Hey Jon. I'm looking to mount the stones of yours that I have to some bases. Do you have recommendations/suggestions for a suitable base material and methods? Anything to be mindful of that may not be immediately apparent? 

I've got access to some really nice scrap strips of marble that a local stone yard will give me. I'm a little concerned that will make the stones rather heavy, especially when they're all together in a box. I could also get some clear cedar instead. 

I'm planning on getting waterproof epoxy. I'll rough up the surface of both faces to get a good bond. My stones haven't seen water in a while, so they are dry and moisture in them when mounting shouldn't be an issue. 

Thanks much! mpp


----------



## JBroida (Mar 11, 2014)

i use quartz countertop scrap pieces... marine epoxy works well too

they do get heavy though.


----------



## ThEoRy (Mar 11, 2014)

Just go down to a local marble/granite countertop place. They've always just let me have my pick of the cutouts and scrap found in the dumpsters.


----------



## Matus (Jan 22, 2016)

Waking up an old thread here, but it would not make sense to start a new one on the same topic. 
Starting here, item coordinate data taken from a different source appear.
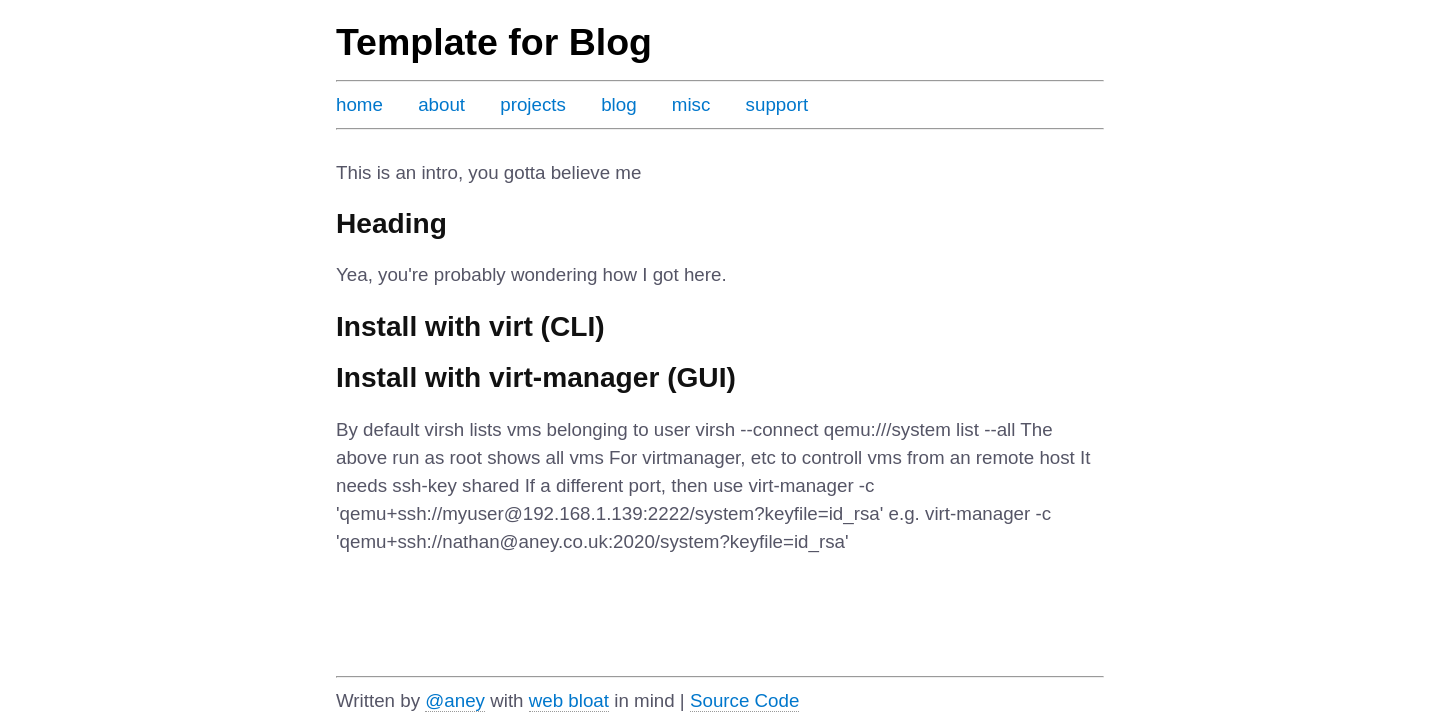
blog (618, 104)
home (359, 104)
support (777, 104)
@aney (455, 700)
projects (533, 104)
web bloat (569, 700)
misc (691, 104)
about (441, 104)
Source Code (744, 700)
I have mounted one natural stone to 10mm thick hard PVC base and it works great. The advantage is that one can cut a PVC sheeth to size with wood saw and it is also much lighter than a composite tile or counter top material. 10mm thickness seems enough - I could not notice any flex when I was testing the PVC before gluing the stone to it. I will be mounting this way my Gesshin 400 soon.
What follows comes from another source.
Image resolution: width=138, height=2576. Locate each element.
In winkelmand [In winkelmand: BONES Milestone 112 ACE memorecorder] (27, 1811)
I did mount my Gesshin 6000 on a counter-top sythetic 'stone' material and that worked great too (no photo yet, sorry).

My only advice would be not to make the base too much wider than the stone as it could get in the way when the stone will get very thin.

This is my Hakka mounted on a PVC base:


----------



## jacko9 (Jan 22, 2016)

West Systems sells GFlex epoxy that would be great for bonding two pieces with different coefficients of expansion - better to have the epoxy give than have your stone crack.


----------



## krx927 (Jan 26, 2016)

Recently I was reading that some people use regular silicone to glue the stone to the base. This to facilitate removing if need be.

Anybody tried this? Does it work?


----------